Postby 1K Kevin » Sun Mar 03, 2019 7:30 pm

"Calculate the potential of a cell constructed with two nickel electrodes. The electrolyte in one compartment is 1.0 M Ni(NO3)2. In the other compartment, NaOH has been added to a Ni(NO3)2 solution until the pH = 11 at 298 K. Use Table 6I.1"
The problem is uses the Nernst Equation but Im confused on how to start it. What can we do with the pH in order to get all the info we need?

Matthew Tran 1H
Posts: 165
Joined: Fri Sep 28, 2018 12:16 am

Re: 6N.15 7th Ed

Postby Matthew Tran 1H » Mon Mar 04, 2019 12:07 am

If the pH is 11, you know that the solution is basic.
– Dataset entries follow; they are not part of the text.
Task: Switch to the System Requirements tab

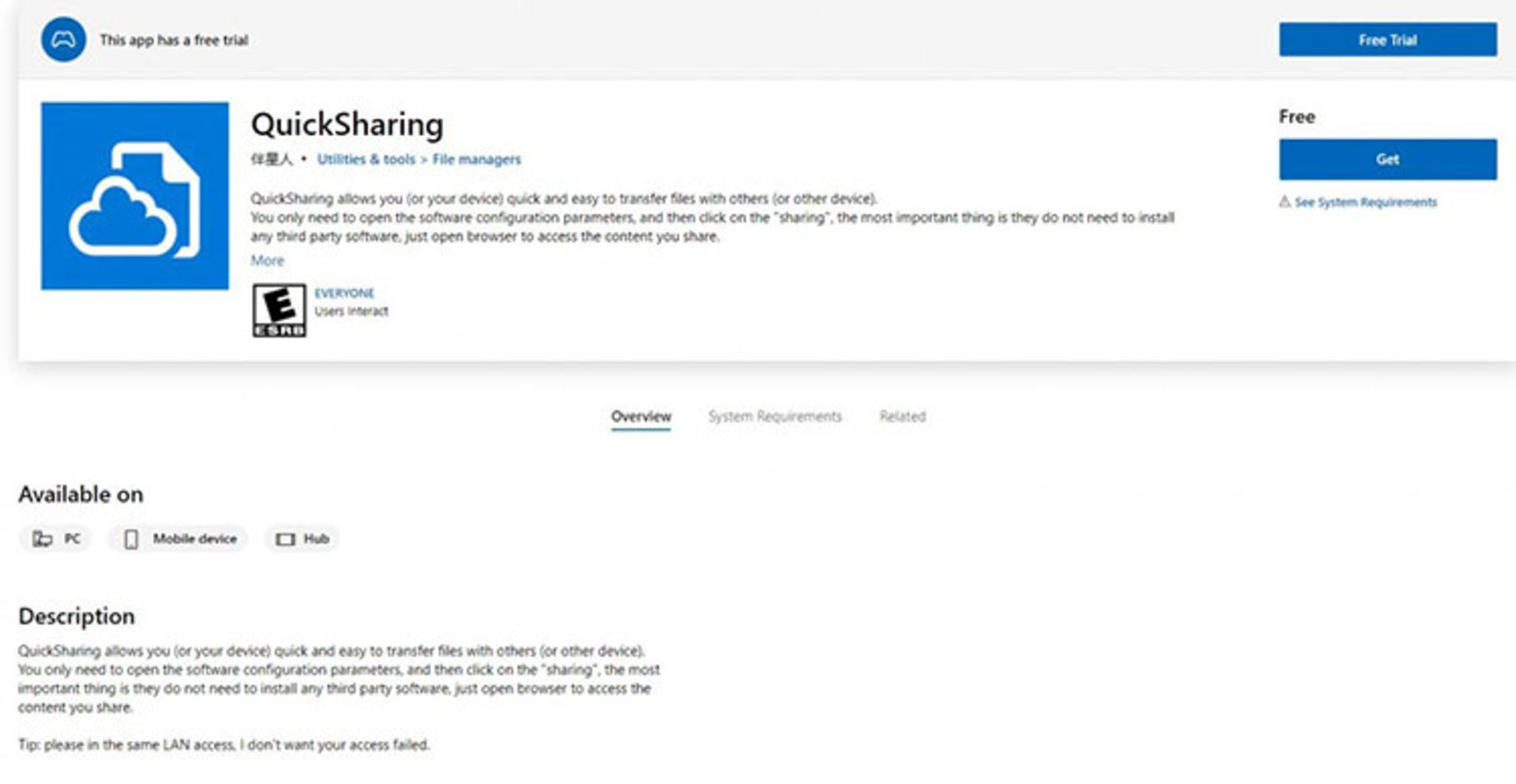Action: pyautogui.click(x=775, y=416)
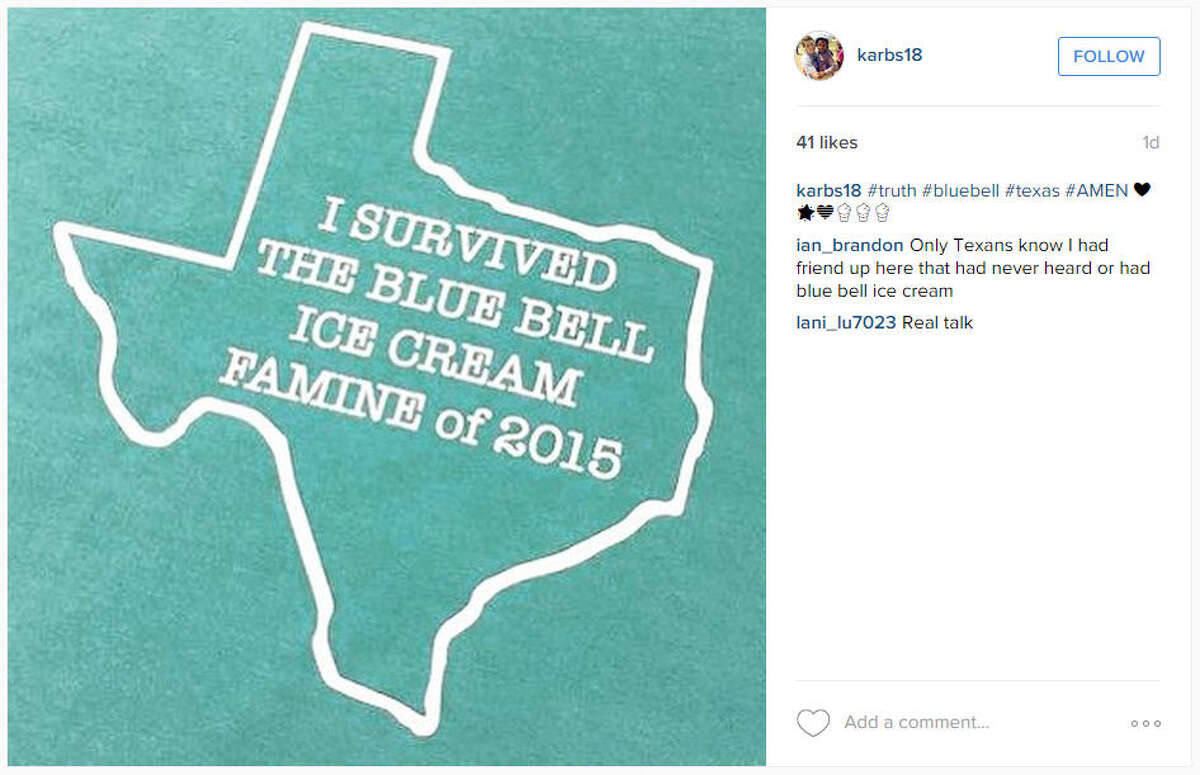View the 41 likes list
The height and width of the screenshot is (775, 1200).
(x=826, y=143)

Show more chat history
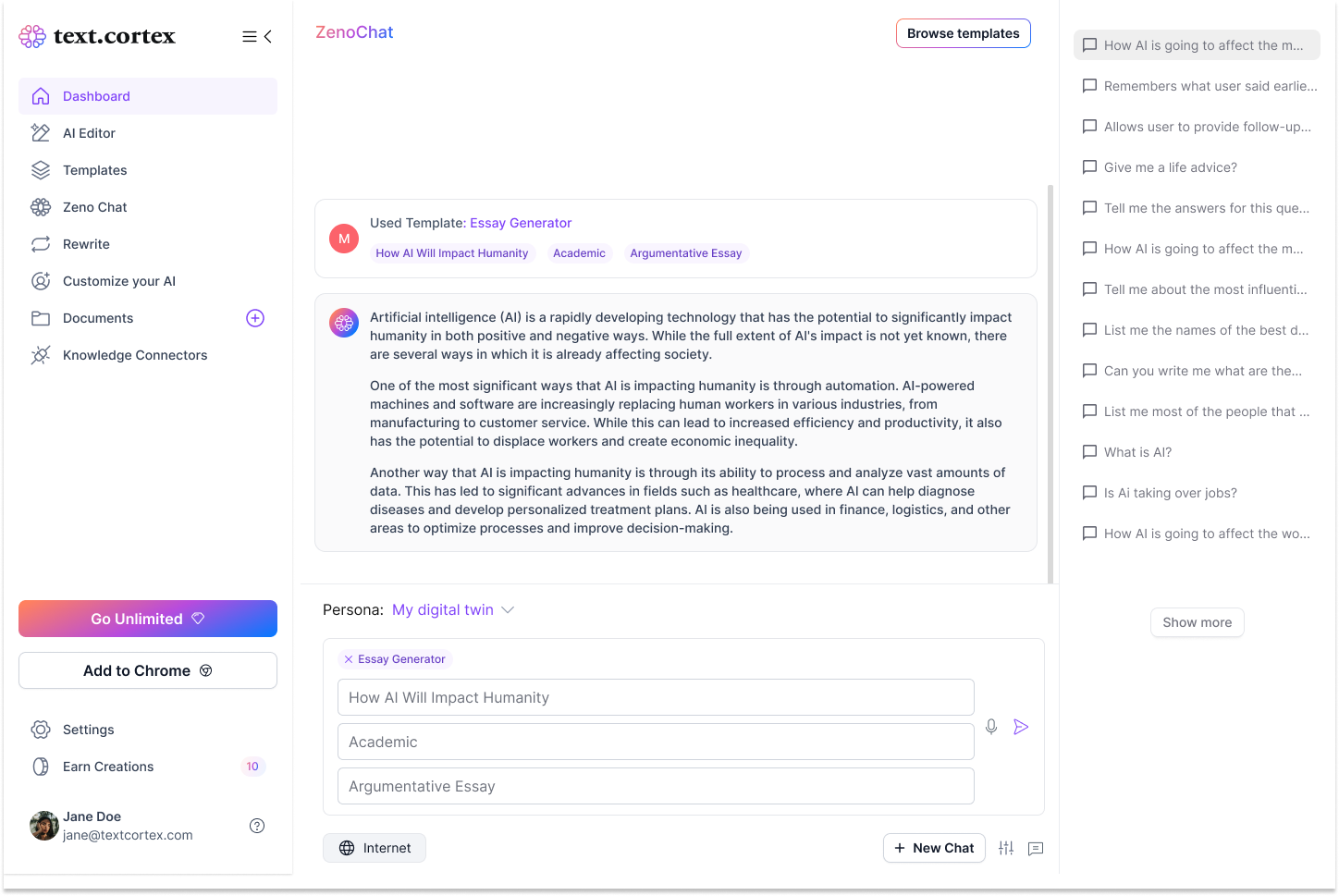coord(1197,622)
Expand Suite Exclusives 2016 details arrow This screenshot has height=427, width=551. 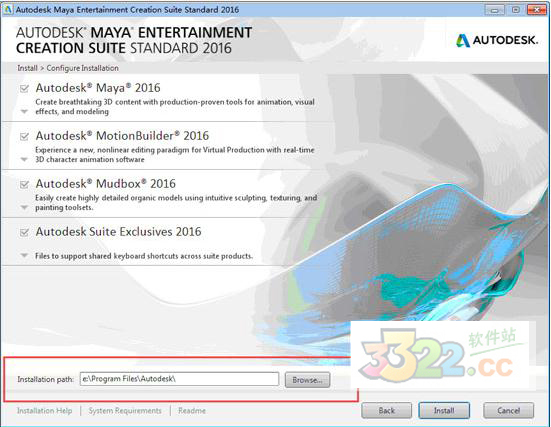pos(24,255)
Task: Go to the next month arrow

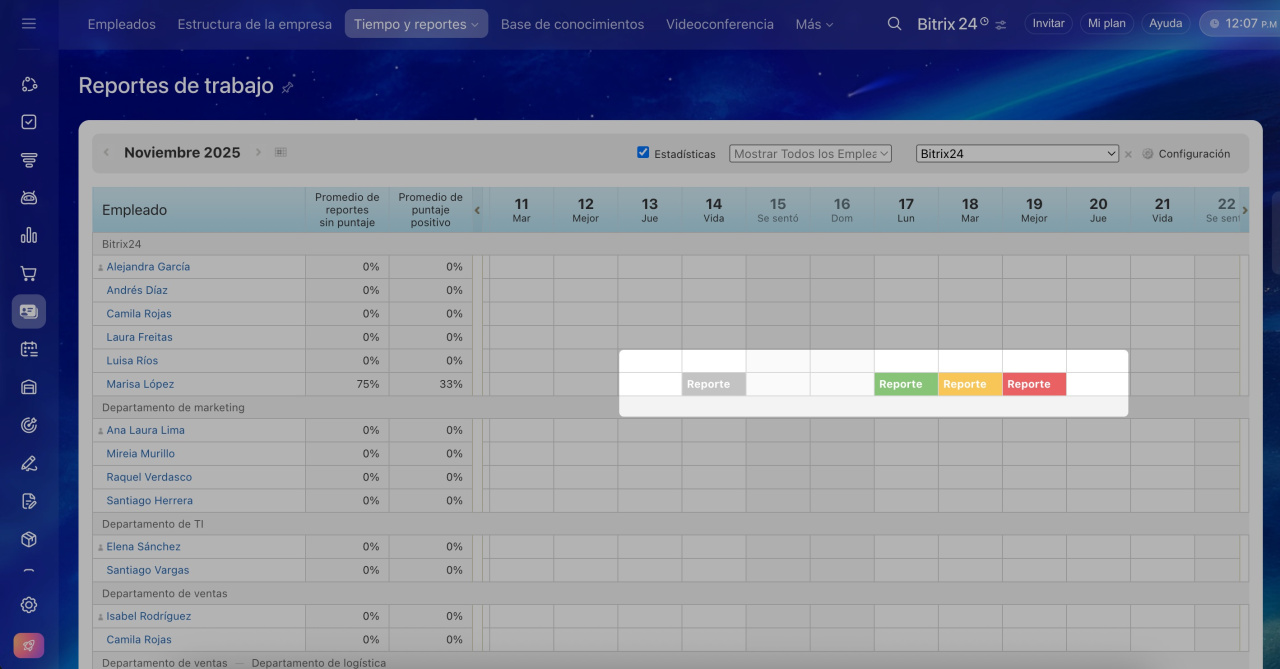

You would get that by adding OH- to solution via NaOH. However, in Table 6I.1, Ni(OH)2 has a Ksp of 6.5x10^-18, which means that Ni(OH)2 (s) is heavily favored vs. Ni2+ and OH- ions in solution. Therefore, in the context of this problem, when you add OH- to the solution, most of it will bond with the Ni2+ ions and precipitate to Ni(OH)2 (s). A small amount will stay ionized in solution, and that will contribute to the pH. Using the expression for the solubility constant, Ksp=[Ni2+][OH-], and the pH (calculate pOH then [OH-]), you can figure out [Ni2+], which is the unknown concentration of Ni(NO3)2. Then you can use the Nernst Equation.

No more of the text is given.